DOCUMENT:
————
Tuesday, October 03, 2006

Chocolate City Loses Flavor


What my old political science professors, a wide selection of conspiracy theorists, and brothers on the street have been predicting for years has finally come to pass: The Chocolate City has officially given way to Vanilla. The latest demographic figures came out in today's Washington Post: "Some of the most dramatic shifts are taking place in the District, where African Americans are no longer a majority among homeowners. In 2000, 54 percent of D.C. homeowners were black, and 41 percent were white. But a decline of 6,000 black homeowners since then, and a surge of 7,000 additional white homeowners, brought the two groups to virtual parity in the 2005 survey. The decline in black homeowners in the District was offset by growth in the suburbs." (SOURCE)
————
SOURCE DATA:
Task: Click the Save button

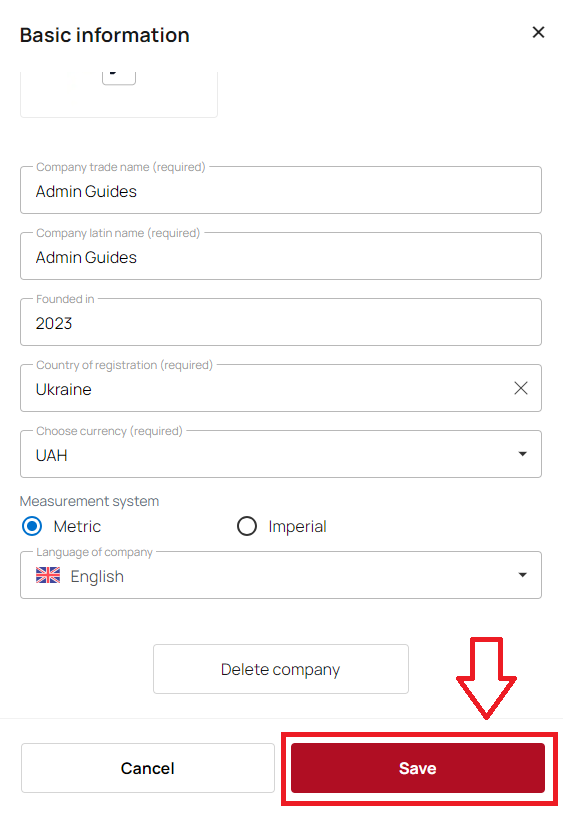Action: 418,768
————
TASK SET:
• A. According to the post on D.C. homeowners, what percentage of District homeowners were black in 2000?
• B. Resume the post on D.C. homeowners after its final sentence.

FINAL ANSWERS:
• A. 54 percent

• B.
A threshold has been crossed in a city full of racial and political symbolism. Those who heeded my call to invest in black D.C. neighborhoods back in 2001 are now sitting on hundreds of thousands of dollars worth of equity in a much paler city. So what does this mean for the future? Just this past Sunday, I was sitting in my teeny backyard overlooking the alley, enjoying the gorgeous fall weather, flipping through the Sunday New York Times when a young black couple came to the open house on the block and wandered outside. Neither of them looked particularly impressed. For a minute it looked as though the husband looked kinda hopeful, then he sighed and then gave a helpless shrug. The pricetag for the Victorian row house was 9 times what the former owners had paid for it in 1999 as a shell. Part of me wanted to befriend the couple, chat them up, tell them how great the block is, invite them to join the Big Daddy Running Club, tell them how our block has evolved into a diverse and friendly village, but one that will soon be running low on Chocolate...But the other part of me had an attack of moral conscience. These are my peeps. How could I advocate spending that kind of money on a block where you can still catch a bullet? I smiled, said hello, then went back to reading the newspaper.

1 comment:

superstar said...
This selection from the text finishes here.